(Exercise input begins)
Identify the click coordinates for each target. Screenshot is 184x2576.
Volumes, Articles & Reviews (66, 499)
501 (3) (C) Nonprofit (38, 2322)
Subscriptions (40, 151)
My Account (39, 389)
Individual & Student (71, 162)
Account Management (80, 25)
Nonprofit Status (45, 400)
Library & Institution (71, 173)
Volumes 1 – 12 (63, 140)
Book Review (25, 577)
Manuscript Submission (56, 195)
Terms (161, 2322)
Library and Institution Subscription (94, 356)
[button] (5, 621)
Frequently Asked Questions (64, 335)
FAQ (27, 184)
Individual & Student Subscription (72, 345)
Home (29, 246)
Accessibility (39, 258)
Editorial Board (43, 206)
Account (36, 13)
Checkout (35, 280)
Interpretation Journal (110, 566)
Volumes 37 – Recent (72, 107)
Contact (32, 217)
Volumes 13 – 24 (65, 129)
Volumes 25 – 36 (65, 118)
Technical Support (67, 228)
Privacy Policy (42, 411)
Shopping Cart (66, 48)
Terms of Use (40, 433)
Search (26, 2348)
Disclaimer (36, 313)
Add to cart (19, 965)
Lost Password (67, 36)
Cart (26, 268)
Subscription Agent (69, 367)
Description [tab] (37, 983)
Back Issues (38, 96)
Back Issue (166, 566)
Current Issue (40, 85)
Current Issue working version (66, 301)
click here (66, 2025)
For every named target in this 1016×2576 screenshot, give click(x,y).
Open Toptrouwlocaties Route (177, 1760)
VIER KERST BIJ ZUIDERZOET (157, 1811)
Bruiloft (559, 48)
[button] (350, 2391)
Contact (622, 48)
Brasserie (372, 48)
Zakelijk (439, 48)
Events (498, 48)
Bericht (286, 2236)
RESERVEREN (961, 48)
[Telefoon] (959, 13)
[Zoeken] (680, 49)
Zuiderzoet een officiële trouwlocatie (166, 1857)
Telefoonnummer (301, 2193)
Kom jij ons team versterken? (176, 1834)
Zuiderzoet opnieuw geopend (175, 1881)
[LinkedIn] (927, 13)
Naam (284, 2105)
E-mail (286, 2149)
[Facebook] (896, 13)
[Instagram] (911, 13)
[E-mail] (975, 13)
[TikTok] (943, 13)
(Exercise input ends)
- What you are asked to do -
What is needed is a word-for-word copy of the records above, from the first line through the line that contains "Terms (161, 2322)".

- Solution for this task -
Identify the click coordinates for each target. Screenshot is 184x2576.
Volumes, Articles & Reviews (66, 499)
501 (3) (C) Nonprofit (38, 2322)
Subscriptions (40, 151)
My Account (39, 389)
Individual & Student (71, 162)
Account Management (80, 25)
Nonprofit Status (45, 400)
Library & Institution (71, 173)
Volumes 1 – 12 (63, 140)
Book Review (25, 577)
Manuscript Submission (56, 195)
Terms (161, 2322)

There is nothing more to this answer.